The door opening startles me out of a nightmare, and when I look up, I'm not entirely convinced this isn't still a dream.

    "You called for the bathroom?"

    Vince is walking over to my wheelchair with a strange smile on his face, and my brain produces too many questions at once to even process what's happening; especially when I'm still half asleep.

    "How are you here now?" I ask groggily, blinking hard to try to adjust my eyes.

    "Shift change at half past one. Come on, get up," he says, wheeling my chair over to the side of the bed.

    "I never—" I stop myself. I never called him to go to the bathroom, I was fast asleep. But I think he knows that.

    I'll take any excuse to leave the room, so I transfer into my wheelchair and Vince lets me stop to put on my shoes. I'm still wearing my clothes from today, so changing seems unnecessary, especially if we're just going to the bathroom like he said. Maybe he'll have an explanation, maybe he'll break the news of how long I'll be in solitary. No matter what, I could use it.
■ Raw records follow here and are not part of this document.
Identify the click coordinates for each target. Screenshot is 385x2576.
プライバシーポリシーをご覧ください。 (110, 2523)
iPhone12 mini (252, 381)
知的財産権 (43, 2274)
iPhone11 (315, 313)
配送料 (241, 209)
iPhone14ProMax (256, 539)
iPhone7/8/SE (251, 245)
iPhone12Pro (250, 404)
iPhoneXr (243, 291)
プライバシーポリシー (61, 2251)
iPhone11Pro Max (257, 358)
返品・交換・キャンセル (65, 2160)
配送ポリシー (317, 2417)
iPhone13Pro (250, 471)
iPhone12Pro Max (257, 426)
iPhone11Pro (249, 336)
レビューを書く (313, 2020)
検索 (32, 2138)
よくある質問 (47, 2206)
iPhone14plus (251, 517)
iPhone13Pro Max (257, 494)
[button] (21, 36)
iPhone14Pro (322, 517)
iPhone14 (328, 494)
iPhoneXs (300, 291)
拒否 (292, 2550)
    But when he takes me into the bathroom, then says nothing the whole time, I start to get confused. He could have imagined me calling for him, sure, but something about this seems unusual.

    I walk—well, waddle—over to the sink after, finish up my tens, then wash my hands. The cold water helps wake me up, and I consider standing there for the ten minutes, but I shouldn't keep Vince waiting. That's a choice I let myself make, thankfully. If I have nowhere to be or I'm frustrated or stressed out, I take the ten minutes. But since Vince is standing there, my brain tells me it's okay to opt for ten seconds instead.

    I sit back down in my chair, and Vince rolls me out of the bathroom. The hallway is eerily quiet, but there are still nurses everywhere. I don't recognize a lot of them, most likely because they're the night people. They stand posted outside of doors in the hall, and all eyes are on us. I look down.